Kegiatan ini menjadi wadah dialog antara pemerintah, legislatif, akademisi, dan masyarakat dalam memperkuat pemahaman publik mengenai layanan hukum serta arah pembangunan hukum nasional.

Dalam pidato pembukaannya, Wakil Ketua Komisi XIII DPR RI, Dr. H. Sugiat Santoso, menegaskan komitmen pemerintah dalam mewujudkan Asta Cita Presiden Prabowo, khususnya di bidang hukum. Menurutnya, pembangunan sistem hukum nasional terus diarahkan agar semakin mampu menghadirkan keadilan yang berorientasi pada kepentingan masyarakat.

Sugiat menjelaskan bahwa selama dua tahun pemerintahan Presiden Prabowo, pemerintah bersama DPR RI telah menyelesaikan berbagai agenda legislasi strategis, di antaranya penyusunan draf Kitab Undang-Undang Hukum Pidana (KUHP), Kitab Undang-Undang Hukum Acara Pidana (KUHAP), serta Undang-Undang tentang Perlindungan Saksi dan Korban.

Lebih lanjut, Sugiat menyampaikan bahwa paradigma penegakan hukum di Indonesia kini mengalami perubahan mendasar. Jika sebelumnya lebih berorientasi pada corrective justice, kini berkembang menjadi dua pendekatan yang lebih dinamis, yaitu restorative justice dan rehabilitative justice. Menurutnya, pendekatan tersebut tidak hanya berfokus pada pemberian hukuman kepada pelaku, tetapi juga mengedepankan pemulihan hak-hak korban, pemulihan hubungan sosial, serta rehabilitasi sehingga keadilan dapat dirasakan secara lebih utuh oleh seluruh pihak.
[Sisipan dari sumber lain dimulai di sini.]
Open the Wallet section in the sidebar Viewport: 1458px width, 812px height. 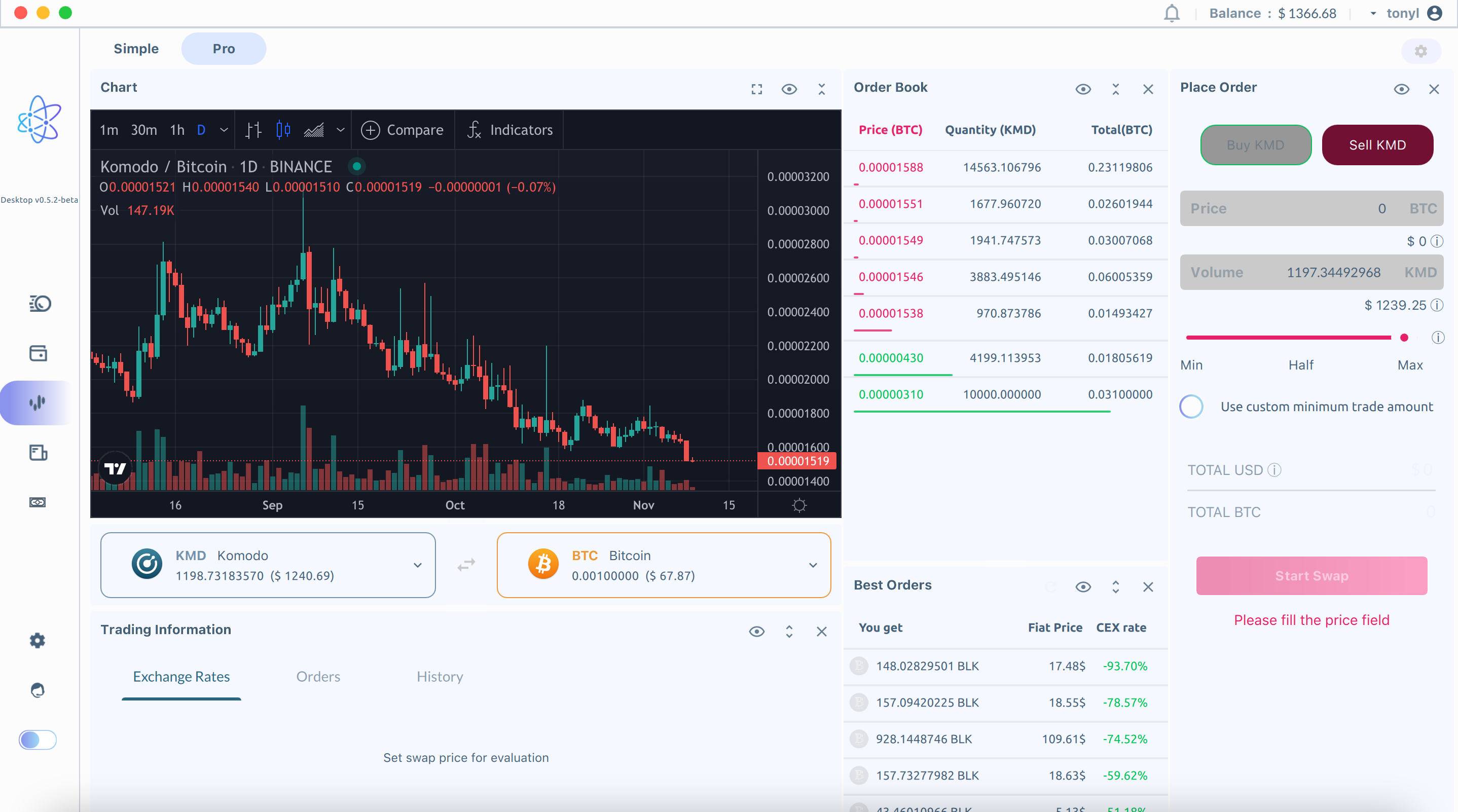pos(38,353)
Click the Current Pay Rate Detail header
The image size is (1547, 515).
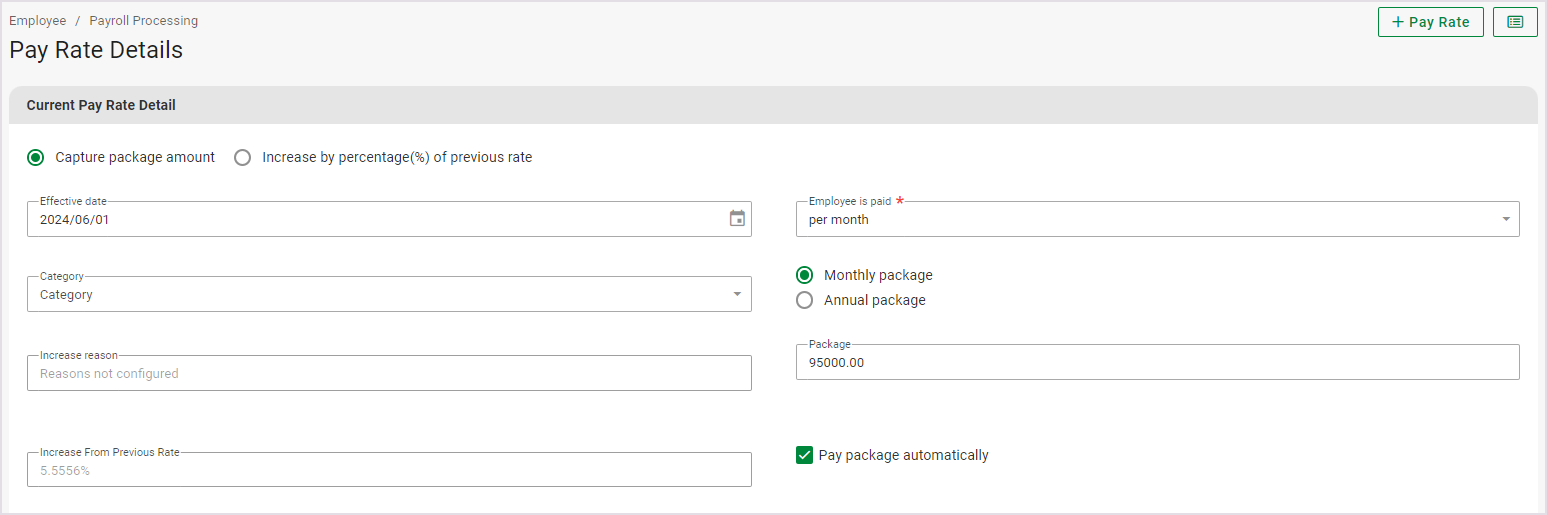point(101,105)
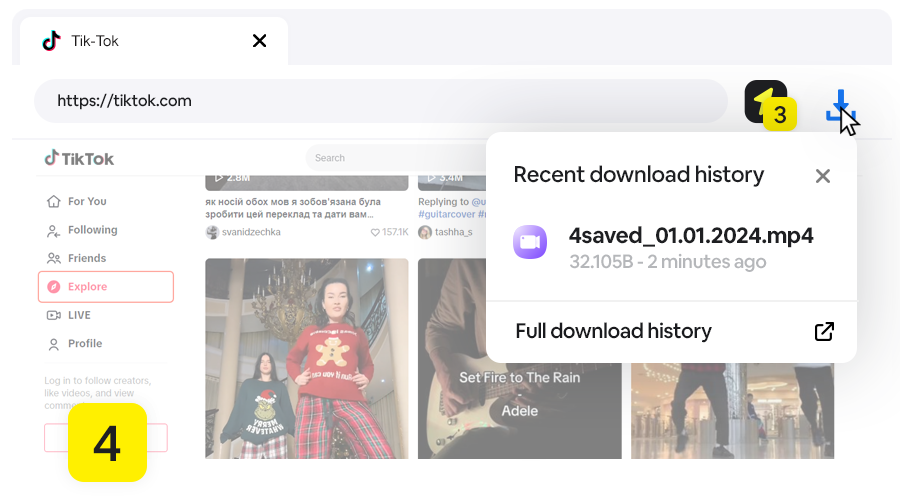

Menutup sambutannya, Sugiat menekankan pentingnya memperluas sosialisasi hukum kepada masyarakat. Ia berharap kegiatan serupa dapat dilaksanakan secara lebih intensif sehingga literasi hukum masyarakat terus meningkat.

Sugiat juga mendorong Kantor Wilayah Kementerian Hukum Sumatera Utara untuk menjajaki kerja sama melalui penandatanganan nota kesepahaman (MoU) dengan Universitas Sumatera Utara guna memperluas kolaborasi di bidang pendidikan, penelitian, pengabdian kepada masyarakat, serta peningkatan kesadaran hukum.

Forum komunikasi ini diikuti oleh peserta dari berbagai perguruan tinggi di Kota Medan, antara lain Universitas Sumatera Utara (USU), Universitas Islam Negeri Sumatera Utara (UIN Sumut), dan Universitas Medan Area (UMA). Para peserta berasal dari beragam disiplin ilmu, seperti Fakultas Ilmu Sosial dan Ilmu Politik, Fakultas Hukum, Fakultas Ekonomi dan Bisnis, serta fakultas lainnya.

Melalui kegiatan ini diharapkan terbangun sinergi yang semakin kuat antara pemerintah, DPR RI, perguruan tinggi, dan masyarakat dalam mewujudkan pelayanan hukum yang mudah diakses, berkualitas, dan berkeadilan bagi seluruh warga negara.